◆ **What needs to be done**: From the data below, copy out every line in which the word "agent" occurs.

◆ **Records provided**:

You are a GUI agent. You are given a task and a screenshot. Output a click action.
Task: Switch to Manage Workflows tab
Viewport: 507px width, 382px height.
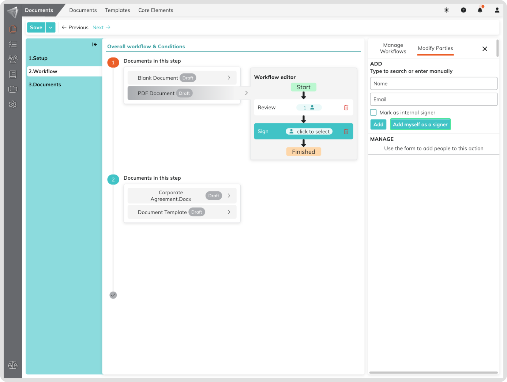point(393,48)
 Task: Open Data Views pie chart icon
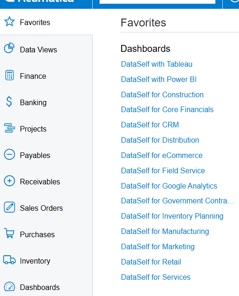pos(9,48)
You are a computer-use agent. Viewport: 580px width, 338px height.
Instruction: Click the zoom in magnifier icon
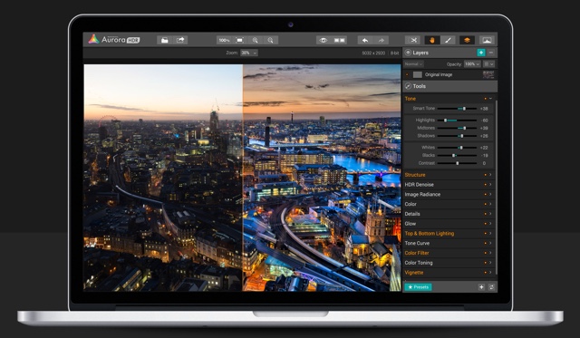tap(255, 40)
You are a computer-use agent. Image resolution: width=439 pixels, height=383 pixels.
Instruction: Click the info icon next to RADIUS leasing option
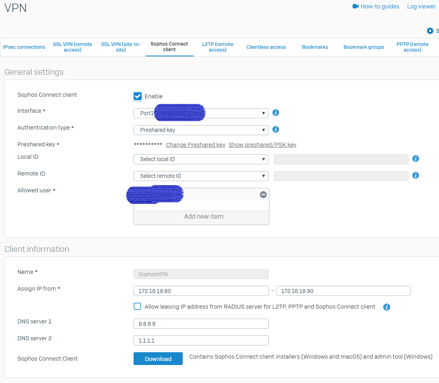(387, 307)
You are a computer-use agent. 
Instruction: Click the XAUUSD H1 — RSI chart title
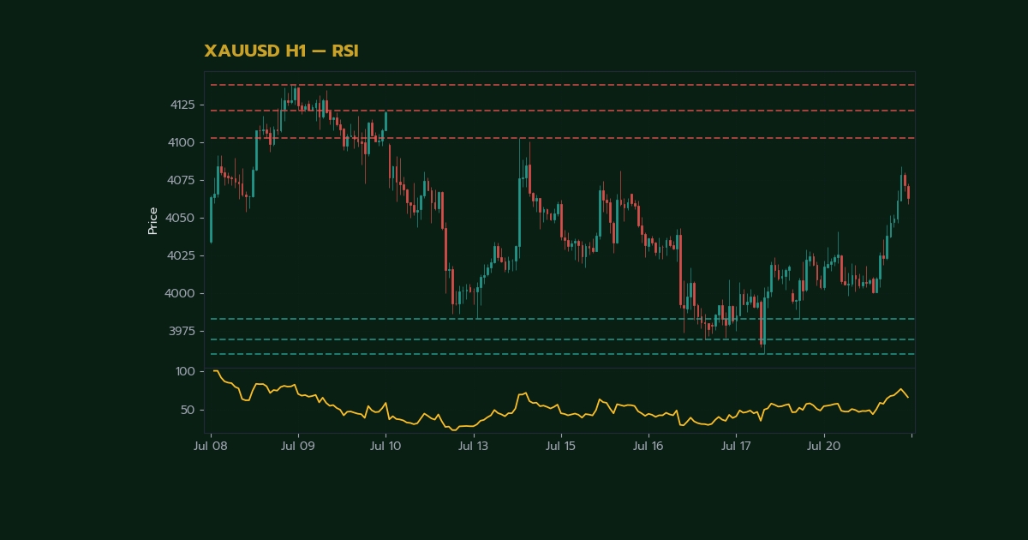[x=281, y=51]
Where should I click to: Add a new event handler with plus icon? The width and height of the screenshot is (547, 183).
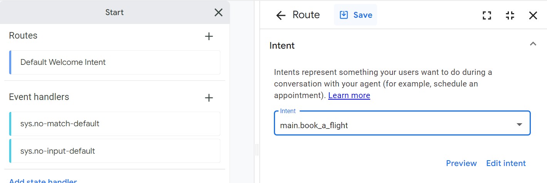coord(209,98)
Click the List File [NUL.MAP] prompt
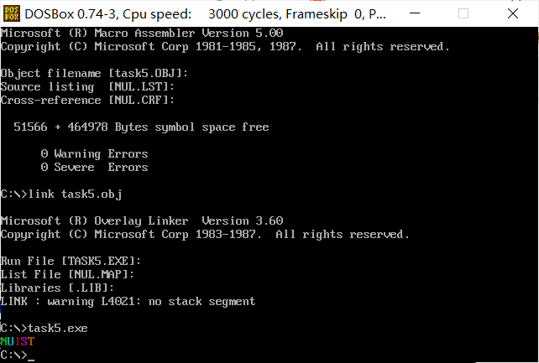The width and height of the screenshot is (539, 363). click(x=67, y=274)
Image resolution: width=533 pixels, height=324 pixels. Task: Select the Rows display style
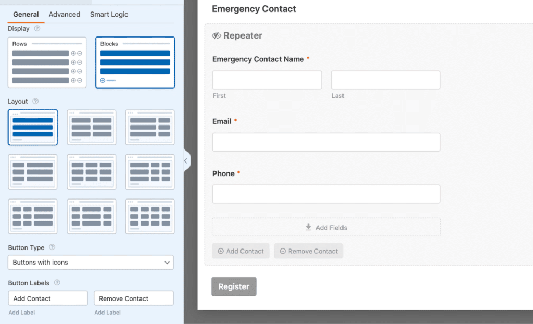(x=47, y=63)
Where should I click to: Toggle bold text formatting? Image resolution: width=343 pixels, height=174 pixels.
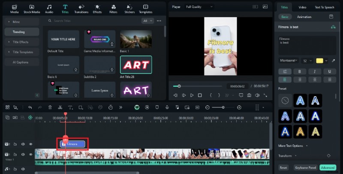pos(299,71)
...
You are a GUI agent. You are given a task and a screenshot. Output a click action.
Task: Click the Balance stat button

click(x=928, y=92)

◆ **Solved exercise**:
You are a GUI agent. You are given a task and a screenshot. Output a click action.
You are a computer-use agent. Viewport: 580px width, 338px height.
You are a computer-use agent. Image resolution: width=439 pixels, height=383 pixels.
You are a computer-use agent. 
You are a GUI agent. You are given a task and a screenshot. Output a click action.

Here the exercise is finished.